### Entries shown:
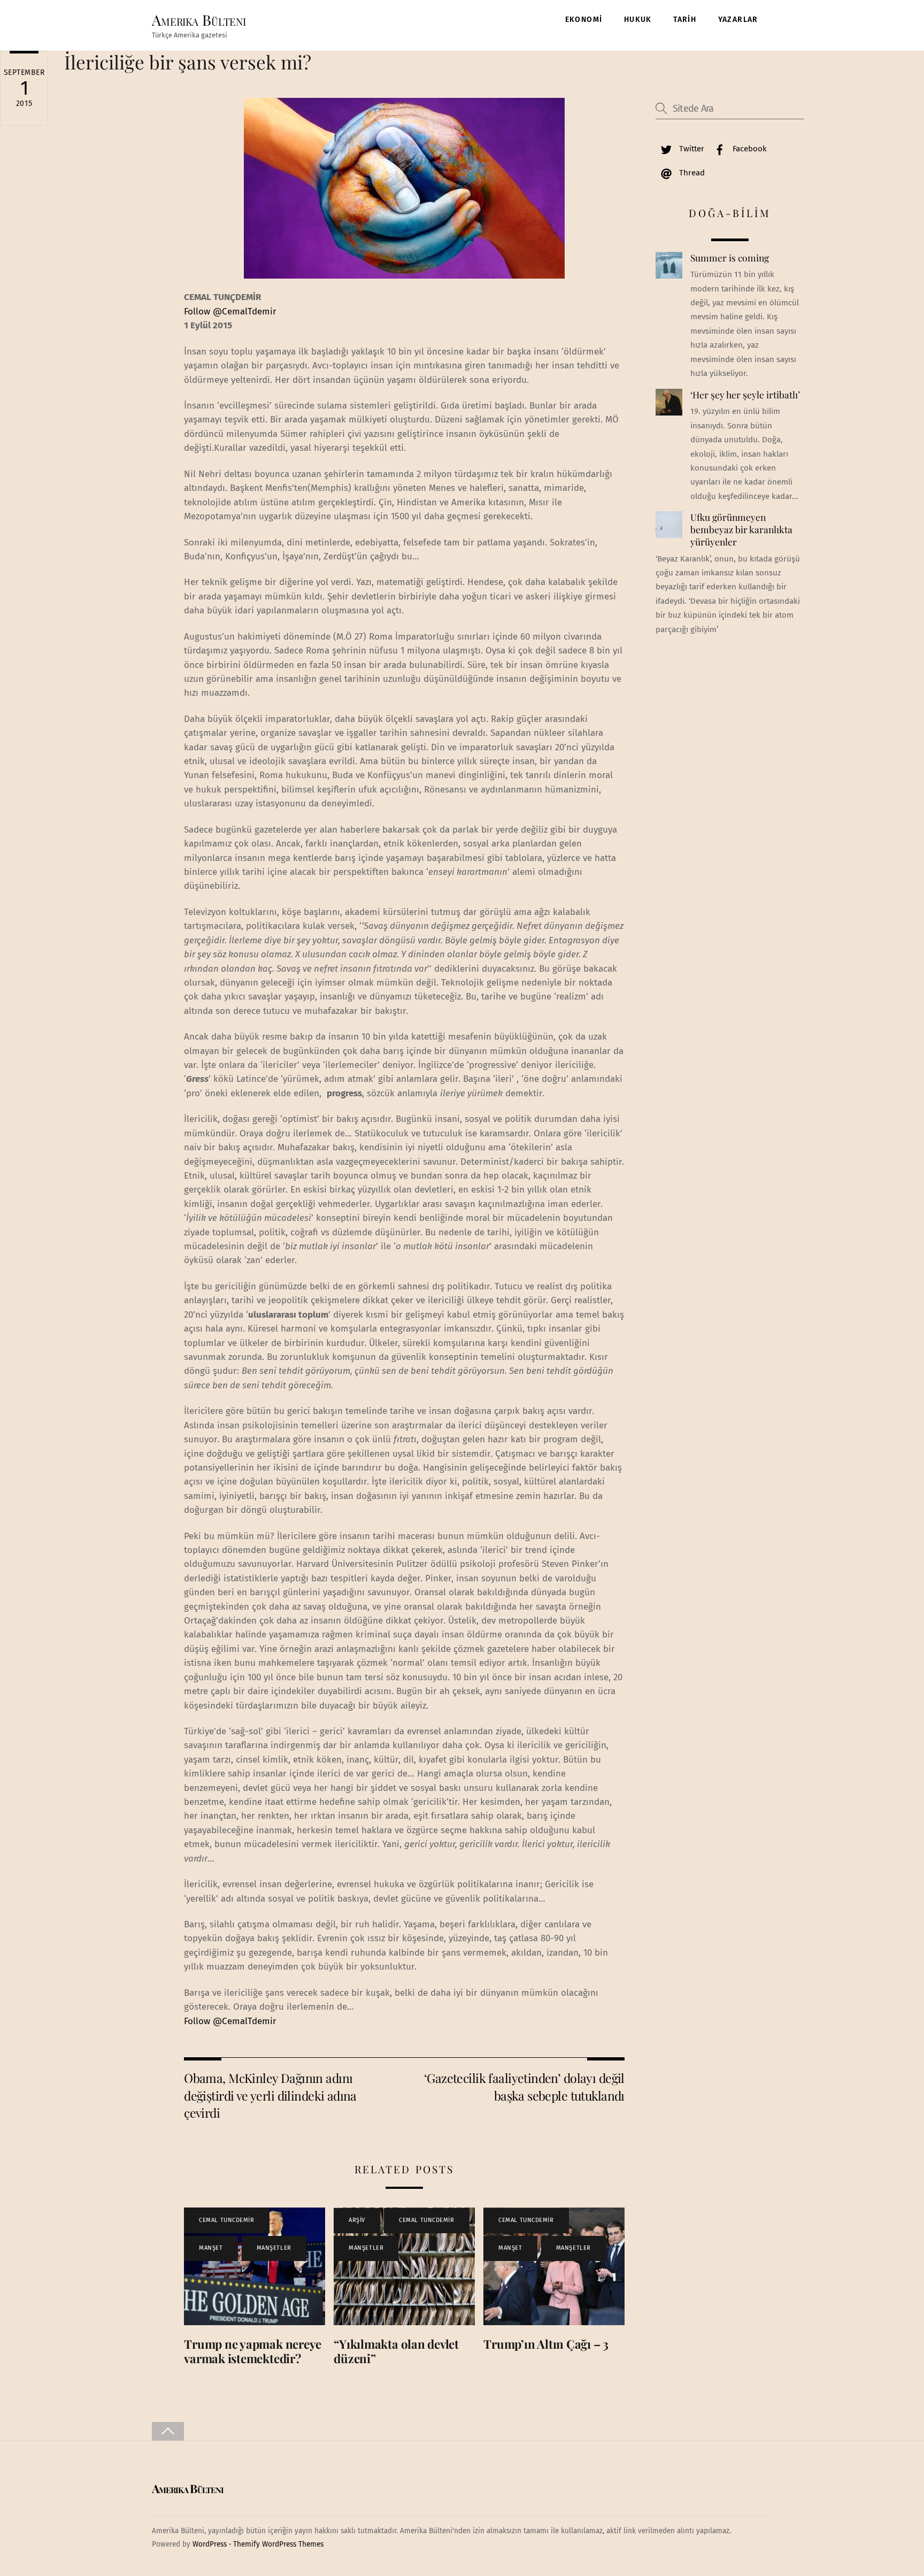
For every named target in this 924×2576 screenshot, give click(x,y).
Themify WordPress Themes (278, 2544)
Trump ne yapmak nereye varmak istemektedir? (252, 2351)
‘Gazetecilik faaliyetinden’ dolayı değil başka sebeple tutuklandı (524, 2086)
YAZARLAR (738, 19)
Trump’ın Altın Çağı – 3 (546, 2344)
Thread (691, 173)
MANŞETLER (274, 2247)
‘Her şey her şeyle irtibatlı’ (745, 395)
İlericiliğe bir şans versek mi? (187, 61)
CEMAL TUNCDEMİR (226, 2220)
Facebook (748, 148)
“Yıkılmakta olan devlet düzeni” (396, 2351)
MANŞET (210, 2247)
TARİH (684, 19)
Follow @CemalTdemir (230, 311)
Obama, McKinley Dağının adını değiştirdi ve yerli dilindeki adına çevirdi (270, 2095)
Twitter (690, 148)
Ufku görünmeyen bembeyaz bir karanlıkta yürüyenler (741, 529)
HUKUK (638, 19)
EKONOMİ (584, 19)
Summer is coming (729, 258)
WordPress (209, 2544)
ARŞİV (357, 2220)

...

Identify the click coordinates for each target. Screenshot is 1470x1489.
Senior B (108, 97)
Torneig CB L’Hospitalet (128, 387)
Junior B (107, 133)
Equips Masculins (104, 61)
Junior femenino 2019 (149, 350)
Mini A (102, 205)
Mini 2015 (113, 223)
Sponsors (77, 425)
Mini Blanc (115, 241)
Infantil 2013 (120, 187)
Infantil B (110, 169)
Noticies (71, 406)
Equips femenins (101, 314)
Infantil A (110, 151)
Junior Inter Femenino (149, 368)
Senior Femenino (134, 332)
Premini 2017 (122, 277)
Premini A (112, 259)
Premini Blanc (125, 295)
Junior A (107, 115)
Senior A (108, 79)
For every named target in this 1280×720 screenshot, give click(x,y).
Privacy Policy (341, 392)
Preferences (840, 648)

==

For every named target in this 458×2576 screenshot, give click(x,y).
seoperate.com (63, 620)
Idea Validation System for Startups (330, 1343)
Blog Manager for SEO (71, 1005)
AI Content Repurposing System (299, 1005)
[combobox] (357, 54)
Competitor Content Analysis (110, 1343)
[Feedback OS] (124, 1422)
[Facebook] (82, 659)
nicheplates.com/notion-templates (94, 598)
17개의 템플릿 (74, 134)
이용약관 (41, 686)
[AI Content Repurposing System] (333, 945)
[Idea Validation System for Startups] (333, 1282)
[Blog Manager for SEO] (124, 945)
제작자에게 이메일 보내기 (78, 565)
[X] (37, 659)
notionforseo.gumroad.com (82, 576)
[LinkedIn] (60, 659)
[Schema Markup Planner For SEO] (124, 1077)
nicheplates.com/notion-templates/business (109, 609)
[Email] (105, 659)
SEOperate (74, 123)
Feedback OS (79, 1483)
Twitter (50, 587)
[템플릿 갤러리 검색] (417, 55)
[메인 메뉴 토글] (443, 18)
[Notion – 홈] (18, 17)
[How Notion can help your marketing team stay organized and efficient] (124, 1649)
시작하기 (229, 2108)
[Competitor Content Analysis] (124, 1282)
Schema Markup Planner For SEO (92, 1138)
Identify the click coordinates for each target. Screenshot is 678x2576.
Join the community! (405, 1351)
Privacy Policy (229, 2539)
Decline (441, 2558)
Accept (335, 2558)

### Aim of the exercise:
Locate the lines above that contain "Infantil" and copy them.

### Solution:
Infantil 2013 (120, 187)
Infantil B (110, 169)
Infantil A (110, 151)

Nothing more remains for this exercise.